- **SET TASK**
Pull out each line in the rows below that contains the word "pair", and copy those lines unchanged.

- **DATA SUPPLIED**
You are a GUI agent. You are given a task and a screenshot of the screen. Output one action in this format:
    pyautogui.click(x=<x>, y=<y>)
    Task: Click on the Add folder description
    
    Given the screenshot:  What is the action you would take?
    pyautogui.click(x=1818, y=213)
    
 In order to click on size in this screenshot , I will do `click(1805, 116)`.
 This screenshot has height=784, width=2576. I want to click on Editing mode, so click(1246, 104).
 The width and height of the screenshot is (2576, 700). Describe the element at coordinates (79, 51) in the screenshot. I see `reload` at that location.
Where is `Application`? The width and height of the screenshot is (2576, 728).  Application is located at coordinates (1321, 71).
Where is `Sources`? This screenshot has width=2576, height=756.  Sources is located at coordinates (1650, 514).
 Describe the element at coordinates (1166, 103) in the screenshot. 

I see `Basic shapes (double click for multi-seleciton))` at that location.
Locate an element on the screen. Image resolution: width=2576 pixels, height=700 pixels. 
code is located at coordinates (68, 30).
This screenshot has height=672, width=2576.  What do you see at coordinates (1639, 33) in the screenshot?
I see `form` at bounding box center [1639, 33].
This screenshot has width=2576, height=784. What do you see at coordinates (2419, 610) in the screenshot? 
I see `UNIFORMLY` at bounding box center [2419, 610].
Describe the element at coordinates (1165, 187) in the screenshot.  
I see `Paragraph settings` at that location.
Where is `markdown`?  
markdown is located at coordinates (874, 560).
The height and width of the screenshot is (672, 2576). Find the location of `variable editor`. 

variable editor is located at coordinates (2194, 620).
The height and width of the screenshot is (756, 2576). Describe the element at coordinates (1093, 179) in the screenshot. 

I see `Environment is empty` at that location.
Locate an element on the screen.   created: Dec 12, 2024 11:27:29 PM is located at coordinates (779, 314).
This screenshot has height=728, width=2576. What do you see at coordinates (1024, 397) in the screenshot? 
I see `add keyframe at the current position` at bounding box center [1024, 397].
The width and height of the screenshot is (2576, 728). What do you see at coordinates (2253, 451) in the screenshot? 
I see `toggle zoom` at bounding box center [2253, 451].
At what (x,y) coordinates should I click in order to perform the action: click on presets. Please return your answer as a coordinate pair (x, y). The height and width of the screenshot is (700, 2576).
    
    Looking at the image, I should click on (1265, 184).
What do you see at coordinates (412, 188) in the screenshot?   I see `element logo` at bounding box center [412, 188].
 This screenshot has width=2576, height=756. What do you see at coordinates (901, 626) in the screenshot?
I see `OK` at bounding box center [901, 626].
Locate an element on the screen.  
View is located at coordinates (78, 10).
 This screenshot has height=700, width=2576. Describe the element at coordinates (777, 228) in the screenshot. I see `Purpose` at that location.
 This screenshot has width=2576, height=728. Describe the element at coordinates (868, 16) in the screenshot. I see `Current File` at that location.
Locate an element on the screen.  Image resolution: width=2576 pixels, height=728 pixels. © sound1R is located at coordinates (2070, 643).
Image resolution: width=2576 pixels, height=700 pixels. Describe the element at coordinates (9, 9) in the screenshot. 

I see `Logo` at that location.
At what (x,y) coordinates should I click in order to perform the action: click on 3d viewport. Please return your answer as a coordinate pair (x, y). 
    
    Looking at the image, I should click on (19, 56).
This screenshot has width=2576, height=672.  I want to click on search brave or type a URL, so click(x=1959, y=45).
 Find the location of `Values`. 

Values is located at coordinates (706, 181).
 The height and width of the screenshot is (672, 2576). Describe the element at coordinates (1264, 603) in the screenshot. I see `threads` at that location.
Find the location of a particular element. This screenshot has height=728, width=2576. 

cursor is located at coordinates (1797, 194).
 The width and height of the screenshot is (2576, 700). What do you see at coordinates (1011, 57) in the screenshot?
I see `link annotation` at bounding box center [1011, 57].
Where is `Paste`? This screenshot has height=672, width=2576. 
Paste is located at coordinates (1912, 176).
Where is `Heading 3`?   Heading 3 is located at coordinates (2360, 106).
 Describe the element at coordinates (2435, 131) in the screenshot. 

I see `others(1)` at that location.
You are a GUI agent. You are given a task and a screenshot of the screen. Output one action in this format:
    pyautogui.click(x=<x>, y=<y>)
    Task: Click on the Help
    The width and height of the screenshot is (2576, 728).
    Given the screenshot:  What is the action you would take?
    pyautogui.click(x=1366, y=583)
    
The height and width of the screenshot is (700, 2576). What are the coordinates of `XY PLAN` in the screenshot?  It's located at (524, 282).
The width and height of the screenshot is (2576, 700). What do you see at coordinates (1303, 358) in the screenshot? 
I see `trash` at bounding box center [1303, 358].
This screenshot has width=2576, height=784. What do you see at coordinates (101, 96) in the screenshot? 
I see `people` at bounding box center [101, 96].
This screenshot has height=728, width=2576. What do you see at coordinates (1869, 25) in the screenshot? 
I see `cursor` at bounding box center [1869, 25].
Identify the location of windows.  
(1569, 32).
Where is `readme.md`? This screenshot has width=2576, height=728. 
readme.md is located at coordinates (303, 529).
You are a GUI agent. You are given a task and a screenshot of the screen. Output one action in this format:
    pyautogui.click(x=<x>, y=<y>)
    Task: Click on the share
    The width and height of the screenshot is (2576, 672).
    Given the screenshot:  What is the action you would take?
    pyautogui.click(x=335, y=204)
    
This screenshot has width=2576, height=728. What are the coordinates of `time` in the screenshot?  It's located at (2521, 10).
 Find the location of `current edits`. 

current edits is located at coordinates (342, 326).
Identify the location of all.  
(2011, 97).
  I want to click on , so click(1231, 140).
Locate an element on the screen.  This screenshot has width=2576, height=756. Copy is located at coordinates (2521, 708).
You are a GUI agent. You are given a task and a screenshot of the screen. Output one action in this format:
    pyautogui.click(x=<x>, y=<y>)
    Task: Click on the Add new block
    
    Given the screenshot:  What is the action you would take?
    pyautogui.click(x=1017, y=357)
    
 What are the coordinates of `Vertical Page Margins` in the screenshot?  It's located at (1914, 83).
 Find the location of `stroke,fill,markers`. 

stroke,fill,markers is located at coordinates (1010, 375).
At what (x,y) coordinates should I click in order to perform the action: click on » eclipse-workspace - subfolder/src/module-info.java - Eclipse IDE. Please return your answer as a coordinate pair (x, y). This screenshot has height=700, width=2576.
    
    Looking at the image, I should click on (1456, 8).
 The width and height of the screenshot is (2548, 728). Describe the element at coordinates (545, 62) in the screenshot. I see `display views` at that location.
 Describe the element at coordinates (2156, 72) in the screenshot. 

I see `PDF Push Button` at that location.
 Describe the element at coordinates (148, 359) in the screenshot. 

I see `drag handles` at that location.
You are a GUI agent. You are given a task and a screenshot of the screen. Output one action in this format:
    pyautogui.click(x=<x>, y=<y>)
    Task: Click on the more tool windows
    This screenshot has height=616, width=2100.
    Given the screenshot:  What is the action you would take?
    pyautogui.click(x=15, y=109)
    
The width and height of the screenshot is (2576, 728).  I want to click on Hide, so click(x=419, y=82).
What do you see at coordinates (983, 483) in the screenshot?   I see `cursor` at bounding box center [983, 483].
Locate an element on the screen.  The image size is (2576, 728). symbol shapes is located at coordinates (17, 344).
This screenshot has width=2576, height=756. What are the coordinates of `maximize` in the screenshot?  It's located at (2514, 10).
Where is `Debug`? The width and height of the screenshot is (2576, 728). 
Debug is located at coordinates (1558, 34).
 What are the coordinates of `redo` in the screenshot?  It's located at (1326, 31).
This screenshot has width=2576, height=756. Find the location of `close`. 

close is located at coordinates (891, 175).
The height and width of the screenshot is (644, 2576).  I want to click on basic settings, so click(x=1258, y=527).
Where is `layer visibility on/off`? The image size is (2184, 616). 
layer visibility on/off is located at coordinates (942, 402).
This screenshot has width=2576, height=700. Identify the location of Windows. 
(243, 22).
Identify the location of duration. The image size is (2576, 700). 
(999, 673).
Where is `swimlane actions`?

- **SOLUTION**
At what (x,y) coordinates should I click in order to perform the action: click on presets. Please return your answer as a coordinate pair (x, y). The height and width of the screenshot is (700, 2576).
At what (x,y) coordinates should I click in order to perform the action: click on 3d viewport. Please return your answer as a coordinate pair (x, y). 
At what (x,y) coordinates should I click in order to perform the action: click on » eclipse-workspace - subfolder/src/module-info.java - Eclipse IDE. Please return your answer as a coordinate pair (x, y). This screenshot has height=700, width=2576.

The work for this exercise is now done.